Школа 24 6а класс класный руководитель Петрова Марина Перовна.
5а класс класный руководитель Гордеева Светлана Иванна.
Хотим ходить в секцию спорта обещаем выполнять указание тренера и кодекс чести заниматса с отдачей и неябиднечеть! хранить професиональную тайну юного спортсмена как зиницуока!
Подписи А. Ковальчук, Я. Ковальчук.
2 августа 1995 год"
2
Дабы расставить все точки над ё в моём рассказе о бисенё, я обязан сообщить всем сочувствующим: ту, что пленила мой взгляд в коридоре турбазы, носительницу белых шорт, звали Я. Ковальчук, из чего всякий мало-мальски проницательный легко выведет полное имя рассматриваемой особи.
Я же предамся процессу собственно рассмотрения - пристально, подробно и посему, возможно, затейливо, дабы донести свои переживания с максимальной полнотой, и если кому-то покажется, что лупа в моих руках выявляет детали не достаточно скрупулезно, то это лишь от волнения перед возможностью быть застигнутым за смакованием самых щекотливых из этих деталей - несомненно, так.
Для пущего сосредоточения я использую даже названную выше авторучку, погружая в рот ее округлый кончик, и то посасываю его, то просто щекочу, водя по нему языком, - как бы лаская своё стило, побуждая его излить на бумагу содержимое как можно более полно и ярко, - я добиваюсь от инструмента не рядового оргазма, но абсолютного экстаза, опустошительного и созидательного одновременно.
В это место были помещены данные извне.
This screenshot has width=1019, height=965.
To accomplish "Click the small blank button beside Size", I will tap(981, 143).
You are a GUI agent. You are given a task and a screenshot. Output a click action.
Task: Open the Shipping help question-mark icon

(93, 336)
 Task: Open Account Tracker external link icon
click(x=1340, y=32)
Должен заметить, что его красненькая головка стала уже горячей в моих губах, и я инстинктивно стискиваю пальцами узкое длинное тельце прибора всё более и более сладострастно - это настоящее любовное взаимодействие, и, как во всяком акте любви, порой невозможно уловить, кто кого в данный момент в_е_д_ё_т, чтобы не сказать сильнее.
Впрочем, скажу: ебёт. Расставлю точки над ё и в этом несправедливо обиженном русском глаголе, обычно избегаемом в литературной речи, хотя, в последнее время всё реже - надо отдать нам должное. Горю желанием примкнуть к либерально-демократической тенденции и восстановить в правах это непечатное слово - напечатать его, наконец, строчными и прописными в полный рост: светлым, полужирным, курсивом, - любуйтесь!
Любуйтесь, любитесь, ебитесь - сладко, нежно и изысканно, как делаю это сейчас я со своею пре-красной авторучкой, доведённой почти до оргазма, почти до...
Так вот, получив в руки то заветное заявление, я далее выполнил некоторые незначительные формальности: собственноручно снял с сестёр антропометрические данные, занёс их в таблицу на обороте документа и выдал распоряжения касательно спортивной формы одежды: обязательно белоснежные хлопчатобумажные трусы, произвольная футболка и шорты в зависимости от погоды, белые носки, спортивные тапочки.
- Вызывать на тренировку буду индивидуально, - подытожил я. - Кто с вами тут из взрослых?
- Бабушка, - отвечало бисенё. - Бабушка Нина Софроновна. Её все знают, она всегда в холле телик смотрит!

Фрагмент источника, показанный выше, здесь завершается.